◆ **ФРАГМЕНТ ТЕКСТА**
____
Но так как никогда не следует говорить о своих и чужих недостатках, тем более публично, не имея в виду принести кому-нибудь пользу, я позволю себе присовокупить здесь несколько необходимых замечаний.
Благодарность и неблагодарность принадлежат к явлениям нравственного мира, которые встречаются на каждом шагу и не дают покоя людям. По-моему, следует различать отсутствие чувства благодарности, неблагодарность и нежелание быть благодарным. Первое — прирожденное свойство человека; оно возникло из способности к забвению дурного и хорошего, а это — единственная возможность продолжать жизнь. Человек для сколько-нибудь сносного существования нуждается в таком бесконечном количестве внутренних и внешних предпосылок, что если бы он захотел всегда воздавать заслуженную благодарность солнцу и земле, богу и природе, предкам и родителям, приятелям и друзьям, то у него не хватило бы ни времени, ни чувства для восприятия новых благодеяний. Но если дать чрезмерную волю такому своему легкомыслию, возобладает холодное равнодушие, и в конце концов на благодетеля ты начнешь смотреть как на стороннего человека, которому, собственно, можно и нанести вред, если тебе самому это пойдет на пользу. Вот единственное, что можно назвать неблагодарностью в прямом смысле слова, и происходит она от грубости чувств, которая всегда берет верх в необузданной натуре. Но нежелание быть благодарным, способность за благодеяния отплачивать угрюмым, досадливым молчанием встречается редко — и только у людей выдающихся да еще таких, которые родились в низшем сословии или в беспомощной бедности и, сознавая в себе большие задатки, тем не менее с детства вынуждены были пробиваться шаг за шагом, принимая со всех сторон помощь и поддержку; неуклюжесть благодетелей временами делает такую помощь для них нестерпимой, ибо принимают-то они земные блага, а платить за них должны достижениями высшего порядка: о каком же уравнении можно здесь говорить? Лессинг, в лучшую свою пору обладавший ясным пониманием практической жизни, однажды высказался на этот счет грубовато, но остроумно. Гердер же отравлял себе и другим самые светлые дни, ибо и впоследствии не сумел силой духа побороть угрюмую раздражительность, которая неизбежно овладела им смолоду.
____
◆ **ИЗВЛЕЧЕННЫЕ ДАННЫЕ**
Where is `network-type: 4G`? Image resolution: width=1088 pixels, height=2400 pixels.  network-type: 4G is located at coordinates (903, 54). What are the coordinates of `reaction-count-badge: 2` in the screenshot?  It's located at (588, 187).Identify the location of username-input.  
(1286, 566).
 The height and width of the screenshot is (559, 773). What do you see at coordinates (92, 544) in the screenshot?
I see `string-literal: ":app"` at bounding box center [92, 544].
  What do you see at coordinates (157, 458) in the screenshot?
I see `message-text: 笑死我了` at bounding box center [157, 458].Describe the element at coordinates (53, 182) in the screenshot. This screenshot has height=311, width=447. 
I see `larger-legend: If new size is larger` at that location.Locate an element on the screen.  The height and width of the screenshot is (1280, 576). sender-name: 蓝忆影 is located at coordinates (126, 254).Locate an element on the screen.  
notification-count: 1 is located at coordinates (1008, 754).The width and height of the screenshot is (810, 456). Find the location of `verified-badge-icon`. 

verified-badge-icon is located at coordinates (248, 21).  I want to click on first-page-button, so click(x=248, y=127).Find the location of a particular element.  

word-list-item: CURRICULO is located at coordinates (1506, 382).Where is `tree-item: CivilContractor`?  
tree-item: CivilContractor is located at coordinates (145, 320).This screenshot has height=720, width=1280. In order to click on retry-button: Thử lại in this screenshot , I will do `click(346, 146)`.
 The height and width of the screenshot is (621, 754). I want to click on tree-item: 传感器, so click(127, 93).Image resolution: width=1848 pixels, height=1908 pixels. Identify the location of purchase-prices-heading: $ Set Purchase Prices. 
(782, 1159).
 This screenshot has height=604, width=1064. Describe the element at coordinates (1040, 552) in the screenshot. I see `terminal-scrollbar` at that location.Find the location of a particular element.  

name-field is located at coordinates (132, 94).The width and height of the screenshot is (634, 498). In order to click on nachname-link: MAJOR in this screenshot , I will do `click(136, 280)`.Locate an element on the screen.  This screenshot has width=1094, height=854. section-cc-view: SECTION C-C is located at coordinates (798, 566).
____
◆ **ЧТО НУЖНО СДЕЛАТЬ**
1: Изложите фрагмент о благодарности и неблагодарности в двух предложениях.
2: Продолжите, пожалуйста, рассуждение о благодарности и неблагодарности, начав сразу после последнего предложения фрагмента.

◆ **ОТВЕТЫ ПО ПУНКТАМ**
1: В тексте различаются три явления: отсутствие чувства благодарности, прирожденное человеку и возникшее из способности к забвению дурного и хорошего; неблагодарность в прямом смысле слова, происходящая от грубости чувств; и нежелание быть благодарным. Последнее встречается редко: у людей выдающихся и у тех, кто родился в низшем сословии или в беспомощной бедности и с детства пробивался, принимая помощь, которую неуклюжесть благодетелей временами делала для них нестерпимой.

2:
Такое требование вполне можно обратить и к себе самому, ибо природа, всегда и неустанно помогающая человеку уяснить себе свое внутреннее состояние, охотно спешит на помощь и его способности к самовоспитанию. В некоторых вопросах воспитания, право же, не следует огорчаться из-за иных недостатков и далеко ходить за средствами их искоренения, ибо многие пороки человек сам может изжить легко и играючи. Благодарность тоже можно обратить в простую привычку, которая со временем станет потребностью.
В биографическом очерке подобает говорить о себе. От природы я неблагодарен так же, как и другие люди; на мгновенье вспылив или рассердившись, я легко могу забыть об оказанном мне благодеянии и выказать самую откровенную неблагодарность.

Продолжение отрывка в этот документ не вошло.